A Week's Worth: Quick takes on the world of work and money

Advice on student loan shopping, Uncle Sam's mounting tax bill, why now is a hot time for the job hunt.

The Dow Jones Industrial Average flirted with the 14000 threshold for much of the week, but fell back at Friday's close, losing 0.4 percent.

With the start of the academic year just around the corner, not all college students or parents of students have full financing in place yet. That, says Consumers Union (CU), is a problem because college loans can be far more confusing than borrowing to buy a house or car. Lenders aren't always up front about how high the payments on a variable-rate loan can balloon.

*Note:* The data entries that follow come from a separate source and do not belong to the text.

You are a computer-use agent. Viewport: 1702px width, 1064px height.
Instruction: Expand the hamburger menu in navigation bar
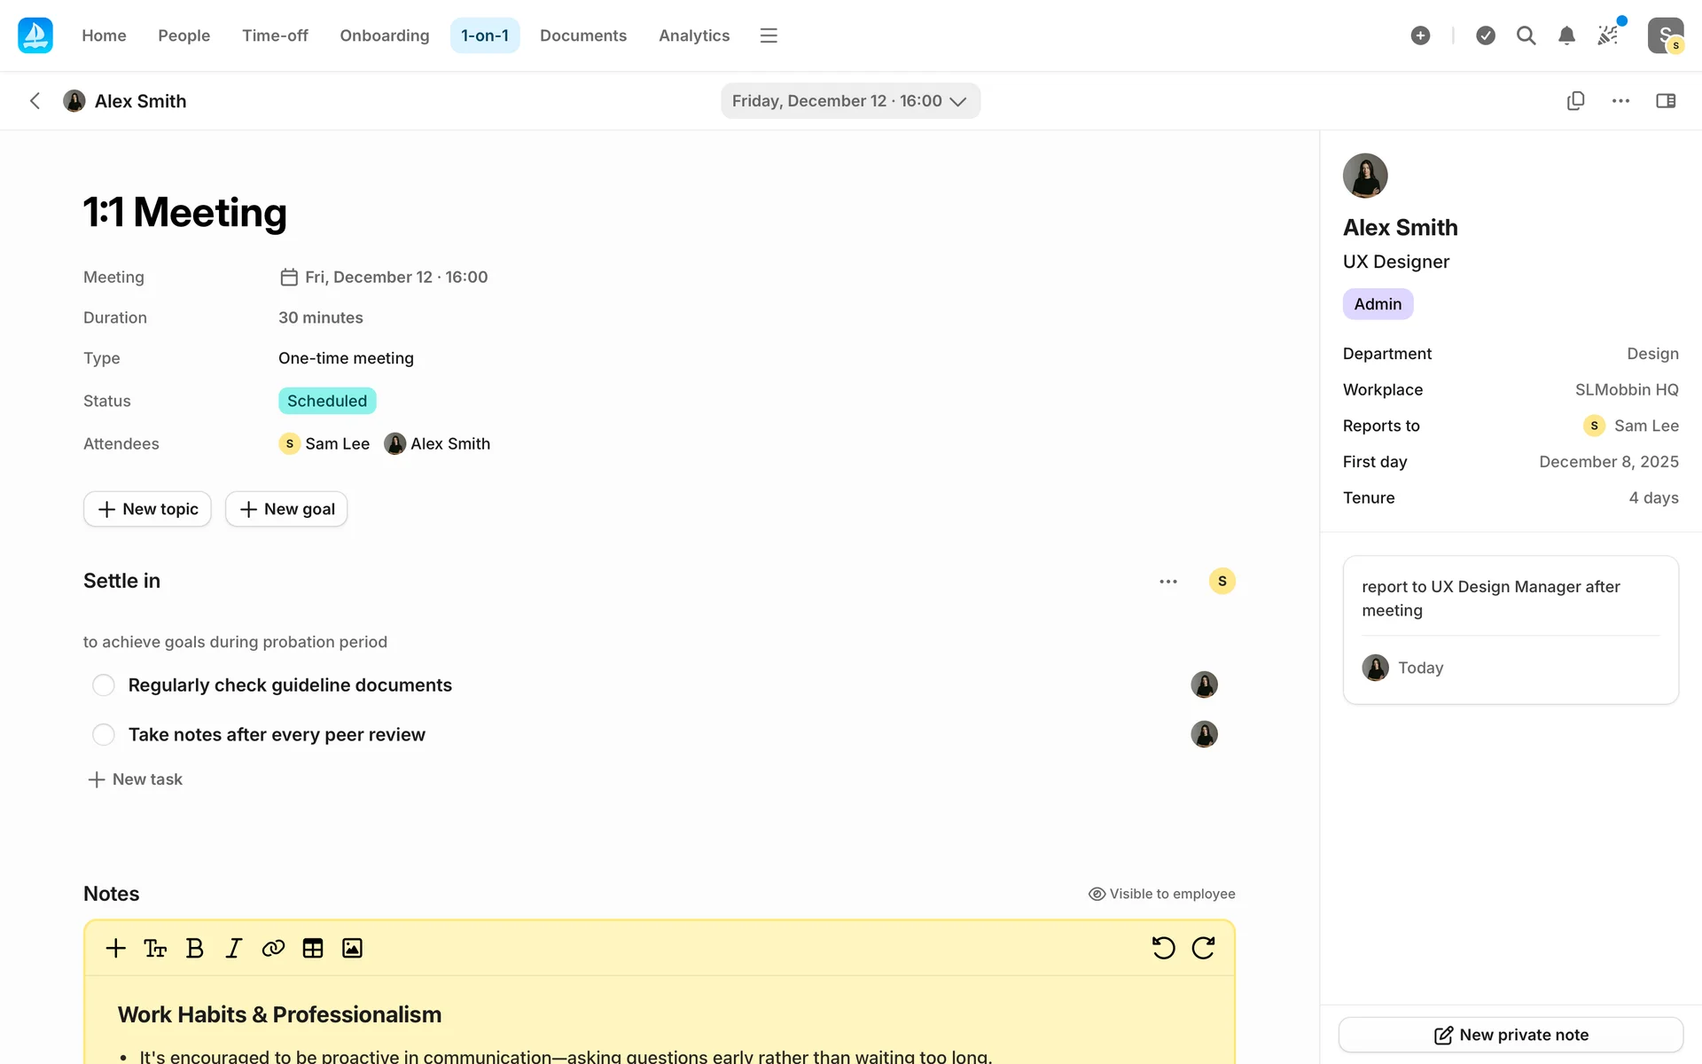click(x=769, y=35)
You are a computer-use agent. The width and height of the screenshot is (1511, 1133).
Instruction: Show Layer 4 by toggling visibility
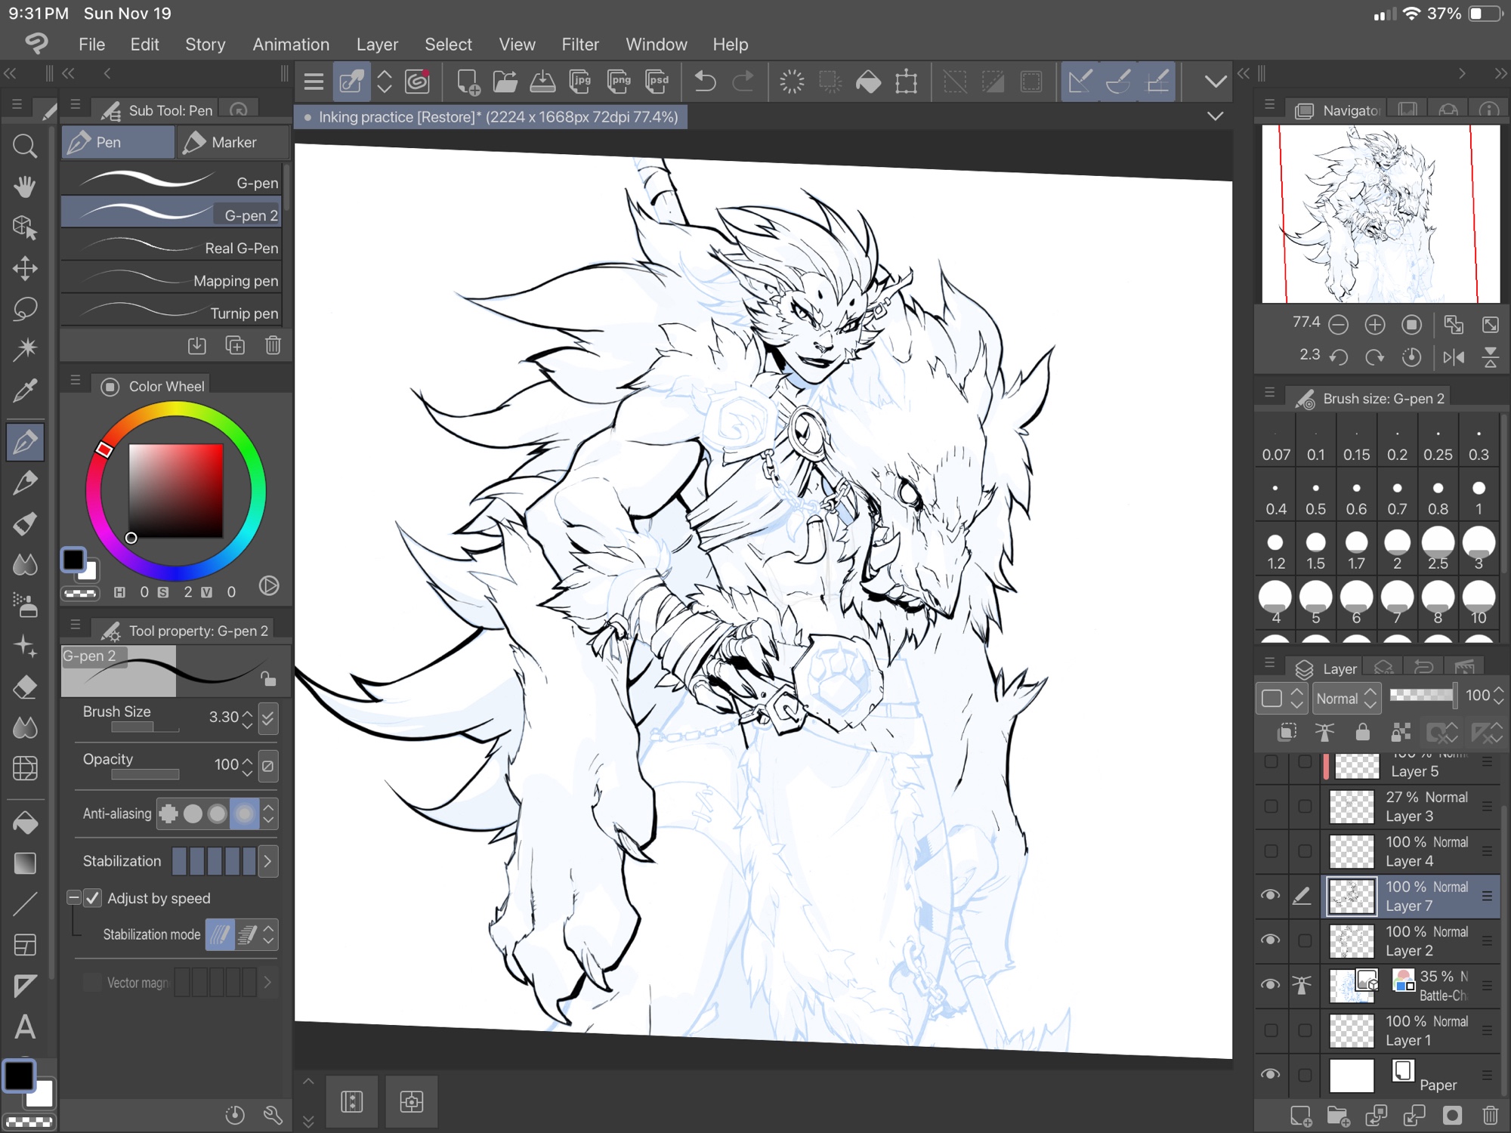point(1271,851)
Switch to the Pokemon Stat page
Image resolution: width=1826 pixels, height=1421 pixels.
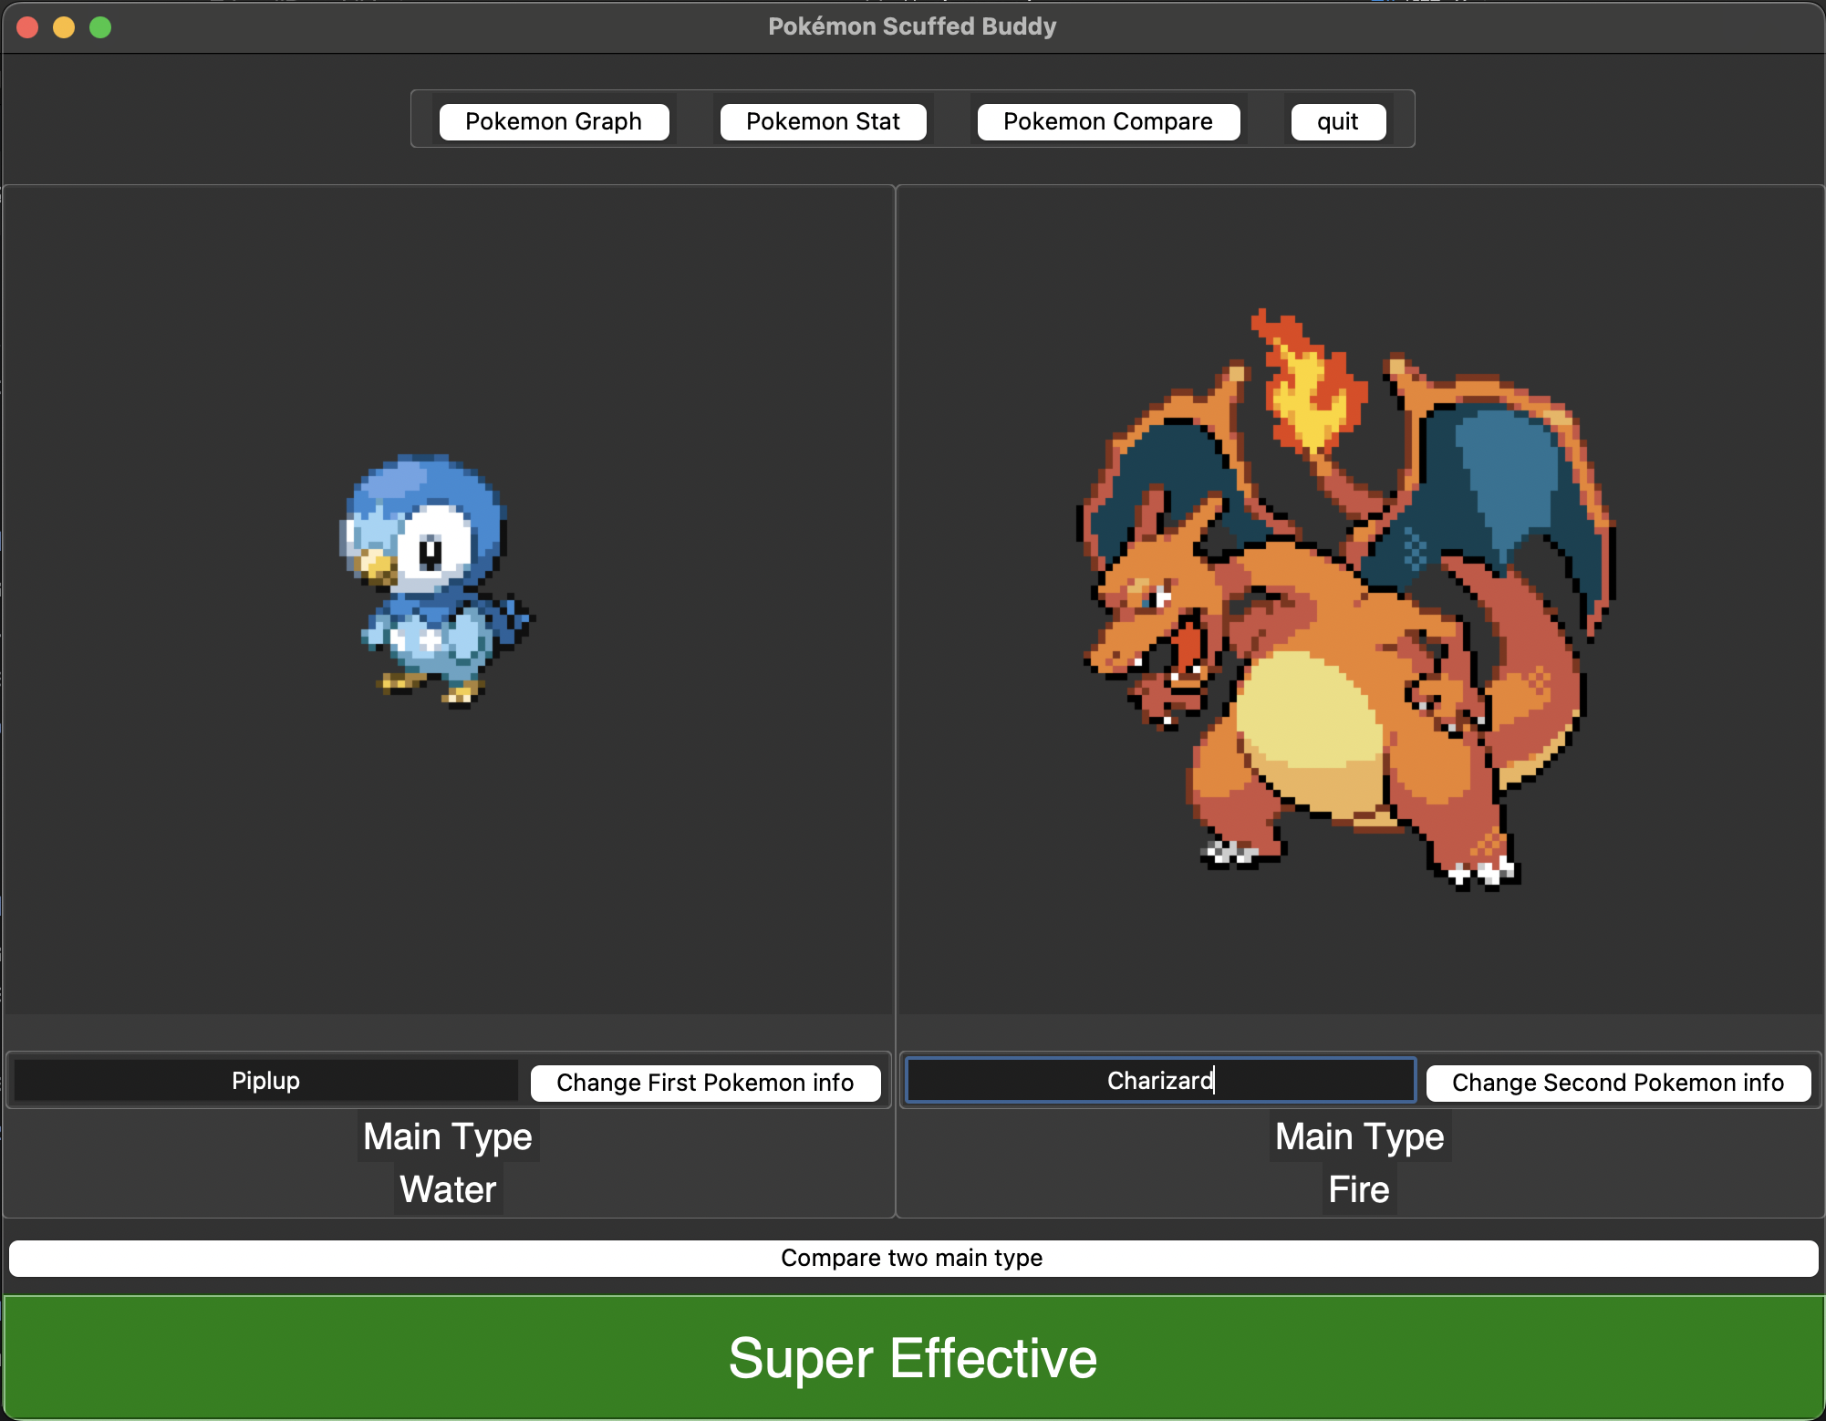tap(823, 121)
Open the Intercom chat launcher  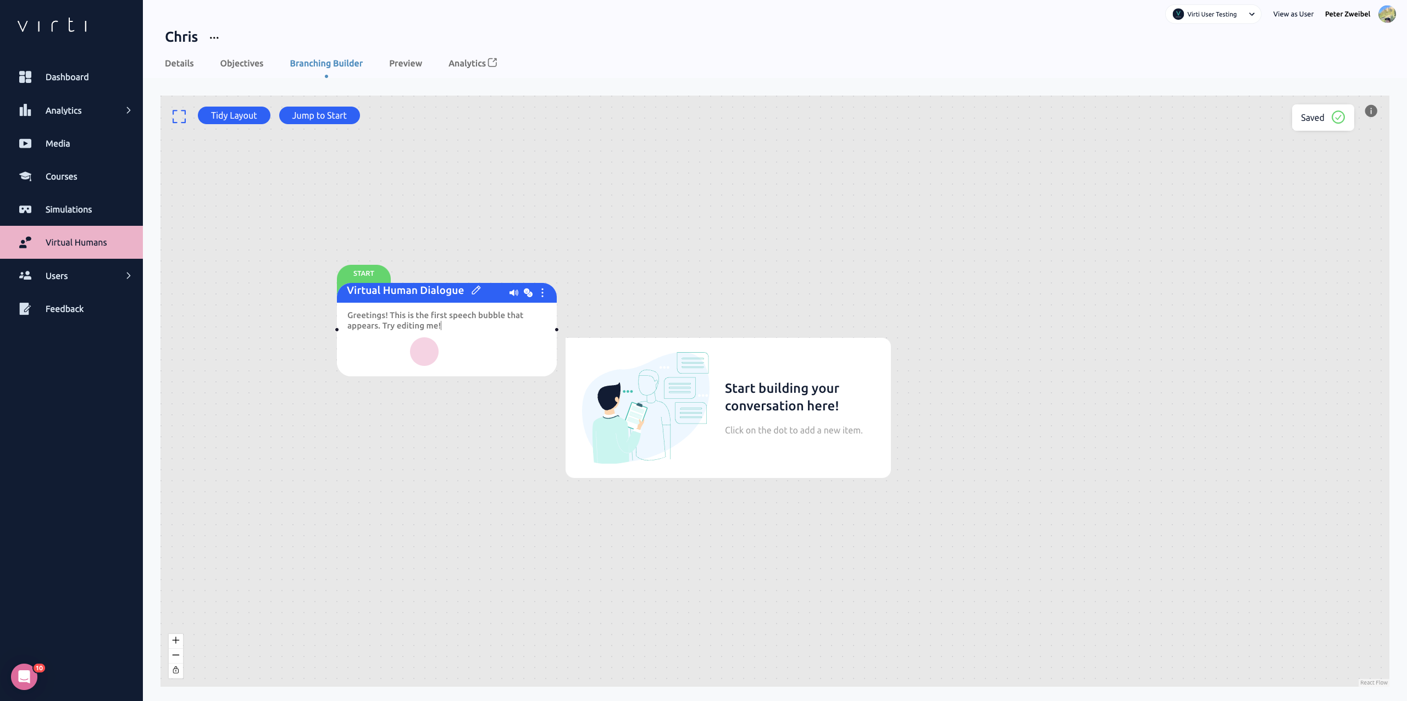click(24, 676)

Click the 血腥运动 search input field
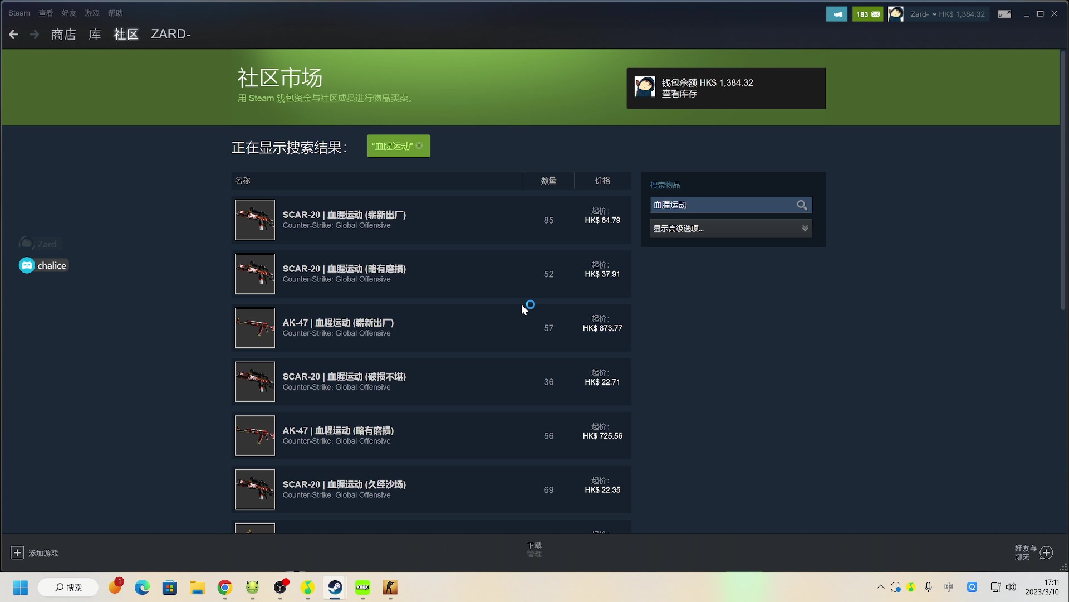coord(722,205)

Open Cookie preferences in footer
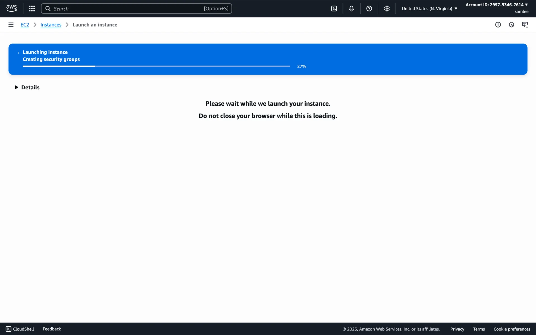(x=512, y=329)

CU recommends exhausting low-cost federal loans (for which nearly everyone qualifies) before turning to private lenders.

The date you finished paying your share of the taxes needed to run government this year was July 11, Americans for Tax Reform (ATR) calculates. That was two days later than in 2006, and it was due to increased spending at all levels – local, state, and federal. Already, government eats up 52.6 percent of national income, ATR says, warning that in the future the date will fall even later without significant fiscal restraint.

Lazy summer days may be fine for relaxing, but if you're on a job search they're the ideal time to get a head start on the competition, the recruiting network ExecuNet advises. Employers don't stop hiring just because the weather is hot, vice president Lauryn Franzoni says. And if you're networking, your contacts may be able to give you more time now than they can once the pace picks up after Labor Day.